Образ сознания, объясняющий образ восприятия, также является знаком, где есть свое тело знака (в предметной или ментальной форме) и свое значение - знания, ассоциированные с телом знака.
Для анализа проблемы языков сознания необходимо обозначить те знания о сознании, которые будут фигурировать как онтологические предпосылки наших теоретических построений в качестве знаний, уже принятых научным сообществом.
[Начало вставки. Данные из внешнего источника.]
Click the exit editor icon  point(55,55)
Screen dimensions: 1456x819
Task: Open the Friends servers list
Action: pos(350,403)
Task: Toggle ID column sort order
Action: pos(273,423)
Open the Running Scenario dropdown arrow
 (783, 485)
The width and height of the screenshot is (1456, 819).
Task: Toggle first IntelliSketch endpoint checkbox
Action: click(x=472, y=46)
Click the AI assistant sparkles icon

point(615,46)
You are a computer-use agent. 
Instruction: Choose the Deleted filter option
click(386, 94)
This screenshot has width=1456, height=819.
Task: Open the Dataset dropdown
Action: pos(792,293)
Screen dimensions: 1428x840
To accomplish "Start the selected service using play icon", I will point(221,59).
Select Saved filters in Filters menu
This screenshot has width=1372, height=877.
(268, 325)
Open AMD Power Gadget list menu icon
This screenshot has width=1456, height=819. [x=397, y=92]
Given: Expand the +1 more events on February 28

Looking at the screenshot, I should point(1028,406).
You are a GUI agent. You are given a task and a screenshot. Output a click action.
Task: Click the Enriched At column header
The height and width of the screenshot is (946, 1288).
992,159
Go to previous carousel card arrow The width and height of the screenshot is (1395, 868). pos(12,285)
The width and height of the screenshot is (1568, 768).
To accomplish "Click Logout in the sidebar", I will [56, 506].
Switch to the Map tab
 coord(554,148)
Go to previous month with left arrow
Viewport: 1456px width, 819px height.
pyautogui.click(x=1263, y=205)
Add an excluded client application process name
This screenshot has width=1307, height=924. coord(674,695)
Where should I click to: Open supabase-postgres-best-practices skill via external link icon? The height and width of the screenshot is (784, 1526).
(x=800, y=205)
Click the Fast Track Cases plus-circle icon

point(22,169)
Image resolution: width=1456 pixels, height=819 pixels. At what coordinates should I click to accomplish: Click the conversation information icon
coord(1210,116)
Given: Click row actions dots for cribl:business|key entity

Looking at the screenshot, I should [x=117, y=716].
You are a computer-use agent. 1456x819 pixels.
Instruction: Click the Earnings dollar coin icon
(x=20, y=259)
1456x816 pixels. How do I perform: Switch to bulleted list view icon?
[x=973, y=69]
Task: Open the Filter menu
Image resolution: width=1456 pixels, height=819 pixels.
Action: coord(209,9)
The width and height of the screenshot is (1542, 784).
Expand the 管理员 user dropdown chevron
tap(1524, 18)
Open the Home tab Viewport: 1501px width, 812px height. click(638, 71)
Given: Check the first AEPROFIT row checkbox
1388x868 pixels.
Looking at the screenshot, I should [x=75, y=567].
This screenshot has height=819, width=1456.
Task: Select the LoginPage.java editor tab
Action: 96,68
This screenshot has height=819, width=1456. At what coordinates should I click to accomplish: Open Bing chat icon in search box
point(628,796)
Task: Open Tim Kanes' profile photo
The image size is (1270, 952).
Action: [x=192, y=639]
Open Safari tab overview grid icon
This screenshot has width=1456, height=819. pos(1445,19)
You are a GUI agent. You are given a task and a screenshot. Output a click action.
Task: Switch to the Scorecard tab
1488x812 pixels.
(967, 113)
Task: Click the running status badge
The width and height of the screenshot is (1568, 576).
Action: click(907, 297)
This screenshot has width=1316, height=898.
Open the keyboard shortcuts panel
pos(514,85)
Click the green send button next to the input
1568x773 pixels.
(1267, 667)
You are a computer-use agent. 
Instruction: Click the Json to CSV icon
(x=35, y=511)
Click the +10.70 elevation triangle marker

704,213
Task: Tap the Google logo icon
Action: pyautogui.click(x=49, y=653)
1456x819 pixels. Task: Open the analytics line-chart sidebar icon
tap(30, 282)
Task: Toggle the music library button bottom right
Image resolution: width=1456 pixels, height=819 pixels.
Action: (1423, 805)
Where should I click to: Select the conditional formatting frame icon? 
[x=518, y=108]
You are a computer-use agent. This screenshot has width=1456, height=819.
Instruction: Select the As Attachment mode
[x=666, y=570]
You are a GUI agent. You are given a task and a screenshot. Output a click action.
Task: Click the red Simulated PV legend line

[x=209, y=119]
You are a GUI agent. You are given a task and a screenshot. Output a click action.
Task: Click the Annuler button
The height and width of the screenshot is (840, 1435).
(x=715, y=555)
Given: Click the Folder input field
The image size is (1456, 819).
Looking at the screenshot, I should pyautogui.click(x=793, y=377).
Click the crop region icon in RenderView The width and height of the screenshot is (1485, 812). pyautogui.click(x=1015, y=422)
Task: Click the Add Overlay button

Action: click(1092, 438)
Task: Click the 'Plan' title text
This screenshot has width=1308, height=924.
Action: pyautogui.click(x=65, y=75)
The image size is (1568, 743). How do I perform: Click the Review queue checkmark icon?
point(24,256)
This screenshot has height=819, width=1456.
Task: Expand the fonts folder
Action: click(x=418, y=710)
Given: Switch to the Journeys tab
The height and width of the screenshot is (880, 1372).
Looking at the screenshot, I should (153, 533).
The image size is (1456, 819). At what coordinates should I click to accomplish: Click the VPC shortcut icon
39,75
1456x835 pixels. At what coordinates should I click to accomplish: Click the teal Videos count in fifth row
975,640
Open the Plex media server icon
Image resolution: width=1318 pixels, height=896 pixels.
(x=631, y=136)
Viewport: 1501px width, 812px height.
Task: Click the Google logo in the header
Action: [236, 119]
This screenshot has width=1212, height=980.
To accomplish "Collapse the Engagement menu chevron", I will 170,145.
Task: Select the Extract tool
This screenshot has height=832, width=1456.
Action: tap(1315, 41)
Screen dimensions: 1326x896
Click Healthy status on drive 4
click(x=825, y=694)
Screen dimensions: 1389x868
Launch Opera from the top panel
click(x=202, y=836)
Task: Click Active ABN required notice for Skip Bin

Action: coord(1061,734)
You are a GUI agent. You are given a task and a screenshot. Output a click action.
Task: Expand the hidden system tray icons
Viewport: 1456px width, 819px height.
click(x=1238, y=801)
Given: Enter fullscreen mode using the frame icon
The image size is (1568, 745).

Собственно сознание - это этап процесса восприятия, в котором чувственный образ (образ восприятия), сформированный в ходе сенсорного восприятия, получает объяснение, осуществляемое при помощи образов культурных предметов, позволяющих реципиенту выйти за пределы чувственного опыта в этническую культуру, которая вооружает (одновременно ограничивая) средствами познания мира. Следовательно, при познании мира член социума формирует чувственный образ в ходе сопоставления актуально выработанных сенсорных данных о воспринимаемом объекте с перцептивными эталонами, хранящимися в его памяти. Кроме чувственного образа, который есть результат переработки сенсорных данных, познающий субъект извлекает из своей памяти образ сознания, содержание которого суть знания культуры конкретного социума, объясняющее чувственный образ и встраивающее его в систему культурных знаний. Следует подчеркнуть, что и чувственный образ, и образ сознания формируются из знаний социума, который обладает знаниями, данными каждому
LANGUAGES OF CONSCIOUSNESS
члену социума в ходе социализации. Присвоение этих знаний каждым конкретным субъектом - это процесс формирования его сознания, которое существует в идеальной (образы сознания) и предметной форме (предметы культуры). Отсюда следует несложный вывод, разделяемый всеми серьезными исследователями сознания, что сознание существует до и вне конкретного члена общества и каждый член общества «получает» от общества сознание на время своего бытования в конкретном этносе. Эту же мысль можно выразить иначе: сознание - это то интеллектуальное оснащение индивида, которое общество дает возможность сформировать каждому своему члену.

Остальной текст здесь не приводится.